The challenge is to create different menus and experiences for concert-goers, sports fans, airport travelers, families visiting Disney and more, all the way up to awards shows like the Emmys.
The sports division is the largest operation Piuggi oversees, which includes concession stands, retail and hospitality suites. For the latter, grazing tables are currently trending, featuring artisanal charcuterie, imported and domestic cheeses, house-made terrines, breads, fruits and nuts. “We also try to incorporate interesting mushrooms, like tempura-battered maitake, to give guests an elevated experience,” he said.
But he’s careful not to alienate fans who want hot dogs and comfort foods. The culinary team is taking a deep dive into regional pizzas for venues in different locales. “And we will offer the best quality hot dogs and burgers made with a proprietary blend of meats,” said Piuggi. “We aim to surprise fans by treating top-selling, everyday items with respect.”
Earlier this year, Delaware North introduced an all-inclusive ticket for the PGA Championship, entitling attendees with grounds passes to unlimited food and nonalcoholic beverages. The culinary team set up marketplaces where guests could eat all day as part of that ticket. On offer were a large array of salads, sandwiches, burgers and more—all portable and made to order.

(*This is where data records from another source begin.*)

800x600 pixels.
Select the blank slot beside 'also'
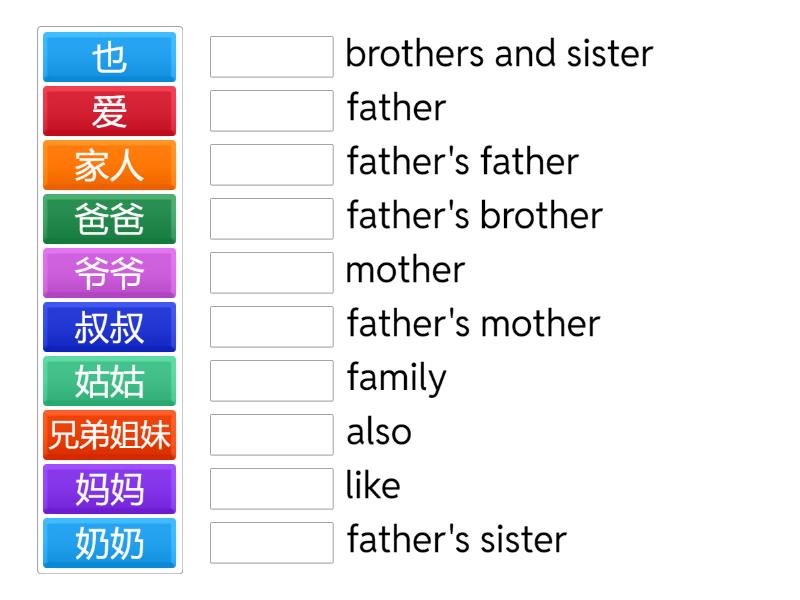(x=271, y=435)
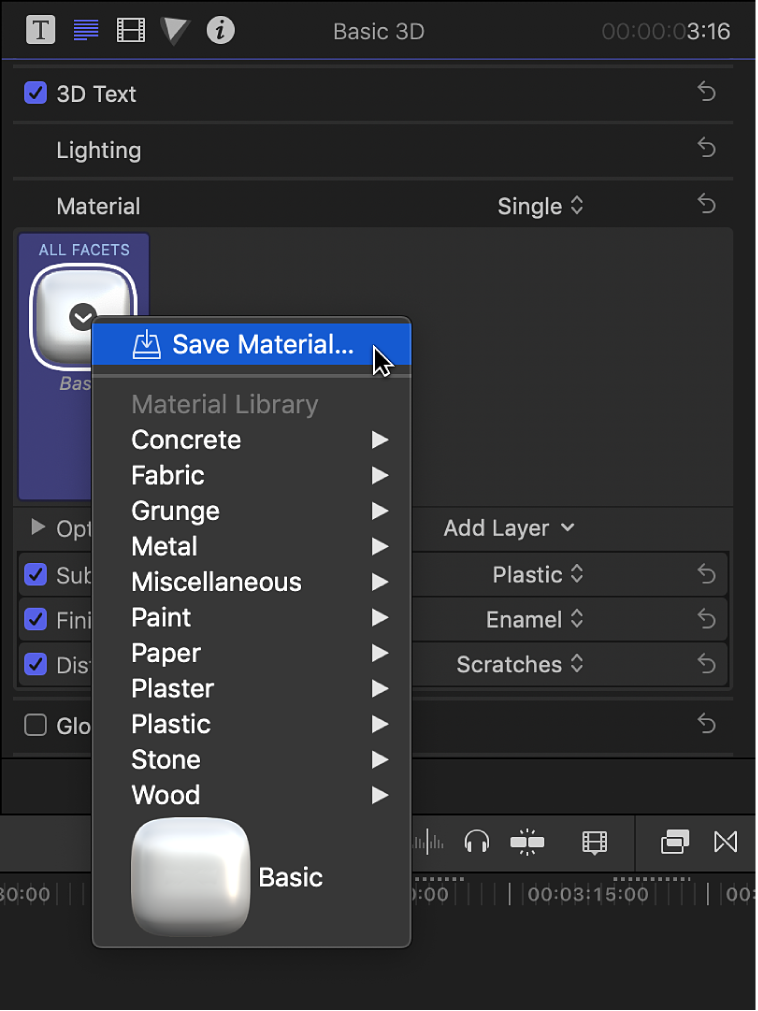Click the overlapping rectangles icon above the timeline
This screenshot has height=1011, width=758.
tap(674, 843)
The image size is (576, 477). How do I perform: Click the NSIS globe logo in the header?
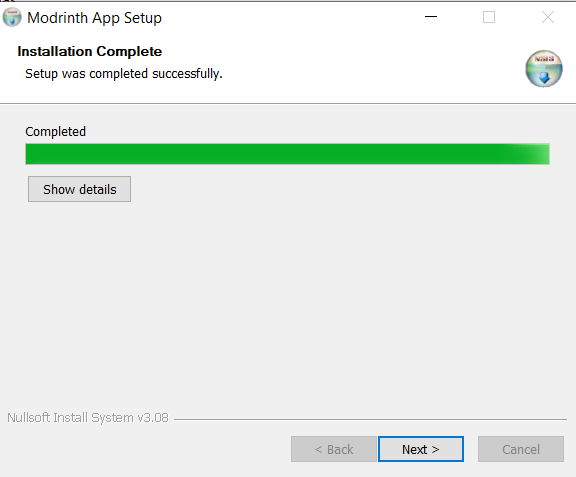coord(544,69)
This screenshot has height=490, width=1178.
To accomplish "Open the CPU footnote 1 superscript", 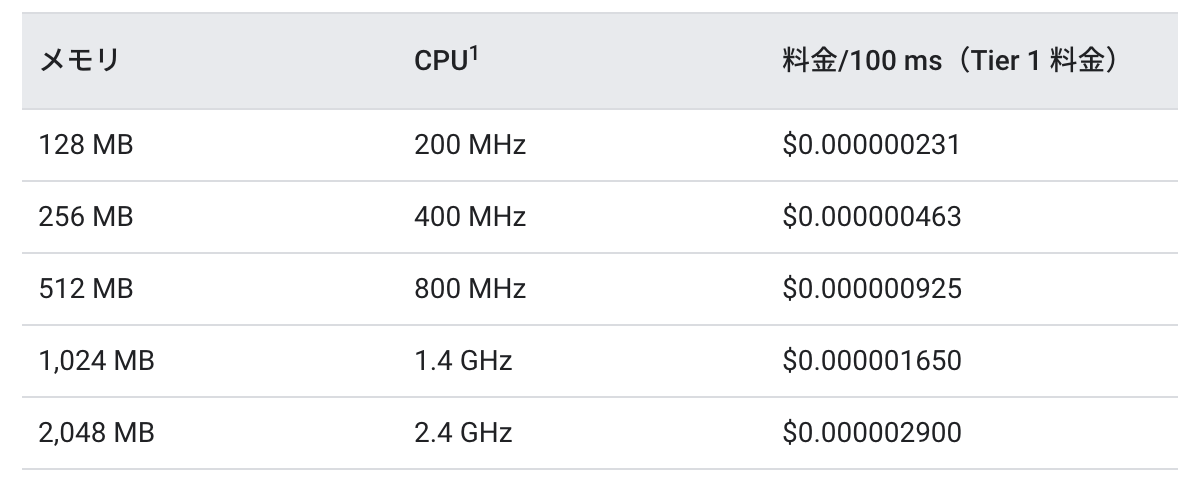I will [475, 55].
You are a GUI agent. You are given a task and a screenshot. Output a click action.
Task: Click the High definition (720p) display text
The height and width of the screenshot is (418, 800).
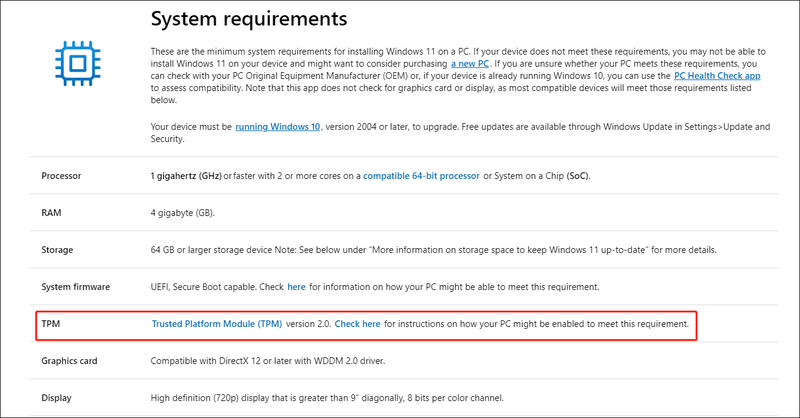(x=327, y=398)
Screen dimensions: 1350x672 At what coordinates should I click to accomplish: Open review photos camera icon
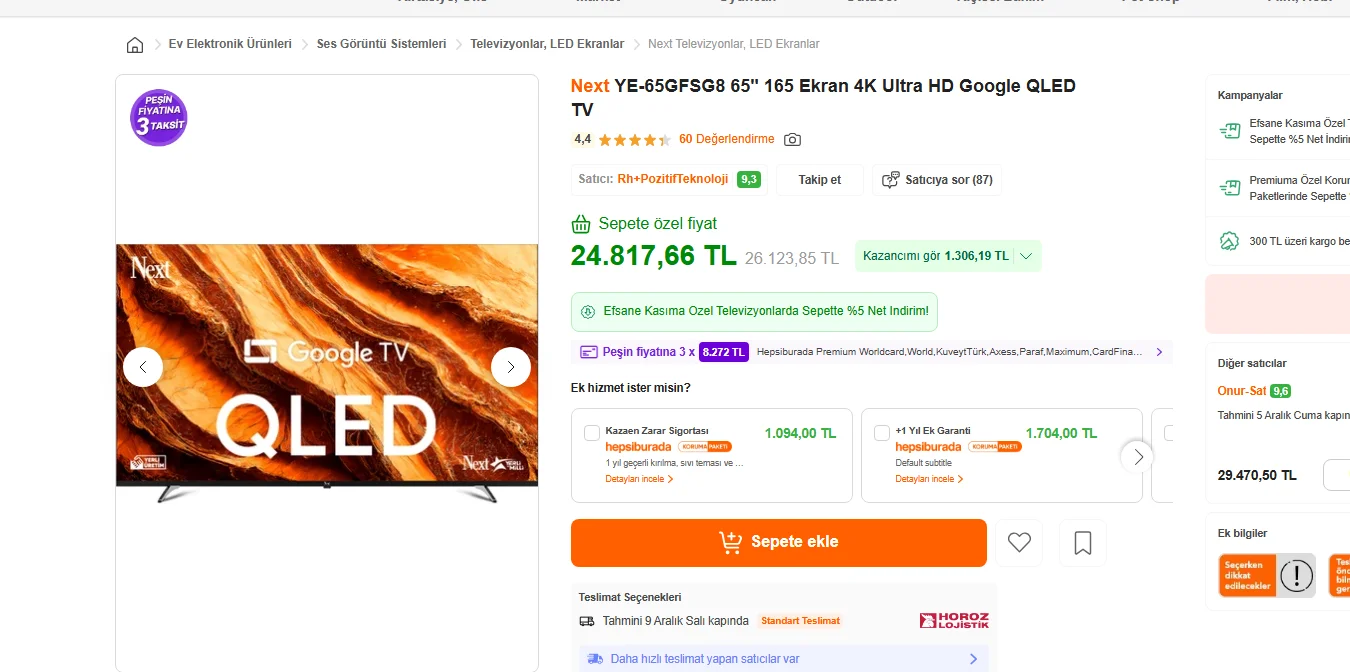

“When you order a burger, you want to hear it sizzle,” said Piuggi. “You don’t want to get something wrapped in foil. And most people don’t want premade salads. We also thought a lot about the packaging to make sure it showed off the food.”
Despite a la minute prep, the turn time was about four minutes. “Since everything was paid in advance, it greatly sped up turn times. We innovated to really change the whole experience and both the PGA and guests were very happy,” Piuggi said.
Innovating to differentiate
Delaware North has a culinary council to vet ideas about new concepts and themes. One area of focus is plant-forward, even though “we don’t get a lot of interaction on it,” said Piuggi.
“Our teams learn how to make good food with a reduction in animal protein,” he added. “We don’t rely on synthetic meat substitutes. That’s the easy way out.”
He also goes the extra mile when it comes to cross-cultural mashups, asking his chefs whether a combo makes sense to guests. A recent crab rangoon nacho made the cut because the flavors were not in conflict with each other and the item was visually appealing—a top priority.
Delaware North prides itself on authenticity in creating menu signatures. The company’s pizza concepts were the first to import finely ground Caputo double-zero flour for their dough, the gold standard for pizza in Italy. Now the chefs are playing around with different hydration levels and fermentation to create unique items. One example—a pizza bun on the menu at Disney.
Street and birria tacos were two more global introductions that stayed true to their roots.
“We’re also constantly reinventing our chicken sandwich to make it more interesting, going beyond Nashville Hot,” said Piuggi. A couple of recent iterations include a fried chicken cutlet on a biscuit with hot honey drizzle and a Japanese-style karaage fried chicken sandwich.
On the beverage side, there’s a team that works on developing drinks that are specific to each market and type of venue. Family-friendly national park concepts have different needs than a sophisticated restaurant at a concert hall, for example. Cocktails are created, taste-tested and evaluated to make sure they can be introduced on a larger scale, often by batching.
“We are constantly working to train culinary team members to take their ideas and move them into the future,” Piuggi said.